Família de curvas gama logarítmicas da Sony (S-Log2, S-Log3) para captura de máxima latitude de exposição.
Detalhes Técnicos
S-Log opera com uma ISO base de 3200 (S-Log2) ou 800 (S-Log3) e utiliza a largura de banda completa de 10 bits do sensor. S-Log2 usa uma curva gama de 0,432, enquanto S-Log3 opera com 0,420 e está mais próximo da curva Cineon. O perfil gera intencionalmente imagens planas e dessaturadas com 18% de cinza em IRE 32,9 (S-Log2) ou IRE 41,3 (S-Log3). A temperatura de cor é definida por padrão em 3200K para garantir o desempenho máximo do sensor.
Existem três variantes principais: S-Log, S-Log2 e S-Log3, sendo que esta última foi introduzida em 2014 e oferece melhor detalhe nas sombras. O S-Gamut expande ainda mais o espaço de cores além do Rec.709, capturando quase toda a gama espectral visível.
História e Desenvolvimento
A Sony introduziu o S-Log em 2012 com a câmera CineAlta F65, em resposta ao Log-C da ARRI e ao RedLogFilm da RED. O S-Log2 seguiu em 2013 com a FS700, enquanto o S-Log3 estreou em 2014 com a FX1000. O desenvolvimento foi baseado no padrão Cineon da Kodak dos anos 90, que já utilizava codificação logarítmica para digitalização de filmes.
Em 2016, a Sony integrou o S-Log em câmeras de consumidor como a A7S II, tornando a gravação Log acessível ao mercado prosumer. Iterações atuais suportam gravação de 16 bits em combinação com gravadores externos.
Uso Prático no Cinema
O filme "Dunkirk" (2017) de Christopher Nolan utilizou S-Log3 para sequências em IMAX, a fim de obter flexibilidade máxima na correção de cor. "Blade Runner 2049" usou S-Log2 para integração complexa de VFX com diferentes situações de iluminação.
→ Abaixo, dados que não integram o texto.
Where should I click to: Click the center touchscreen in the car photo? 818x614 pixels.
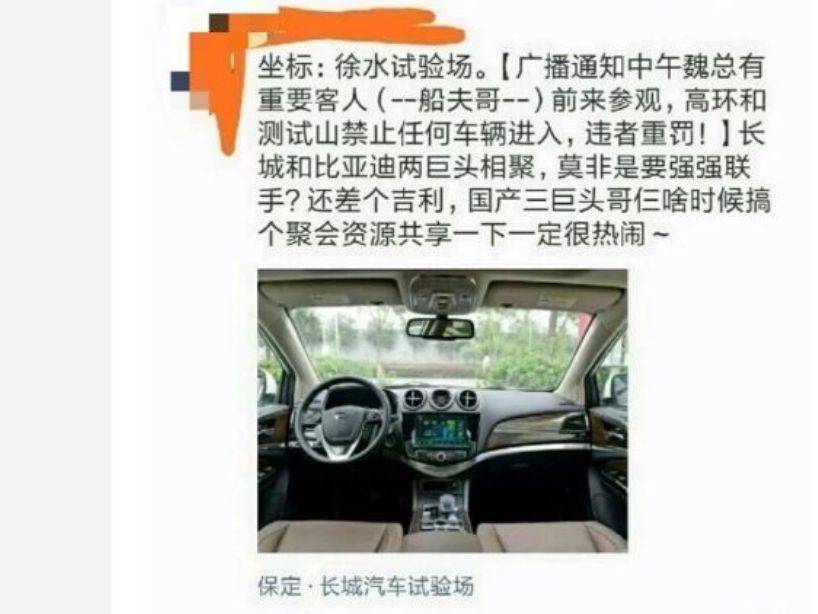tap(438, 431)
O fluxo de trabalho padrão requer LUTs (Look-Up Tables) ou correção de cor manual em DaVinci Resolve, Avid ou Adobe Premiere. Material S-Log exige pós-produção obrigatória – a exibição direta resulta em imagens inutilizáveis e planas. A graduação estendida permite correções extremas sem artefatos, mas requer exposição precisa, pois a subexposição leva a ruído nas sombras.
Comparação e Alternativas
Ao contrário do Log-C da ARRI (ISO base 800 ASA), o S-Log opera com sensibilidade nativa mais alta, o que oferece vantagens em situações de pouca luz. O RedLogFilm da RED oferece alcance dinâmico semelhante, mas requer codecs R3D proprietários.
O C-Log da Canon e o V-Log da Panasonic oferecem funcionalidade comparável, com o V-Log estando mais próximo do S-Log3. O Blackmagic Film e o ProRes RAW contornam a codificação Log através da gravação RAW direta, mas exigem significativamente mais espaço de armazenamento. O S-Log permanece o padrão para produções baseadas em Sony, enquanto fluxos de trabalho entre câmeras frequentemente usam ACES (Academy Color Encoding System) como denominador comum.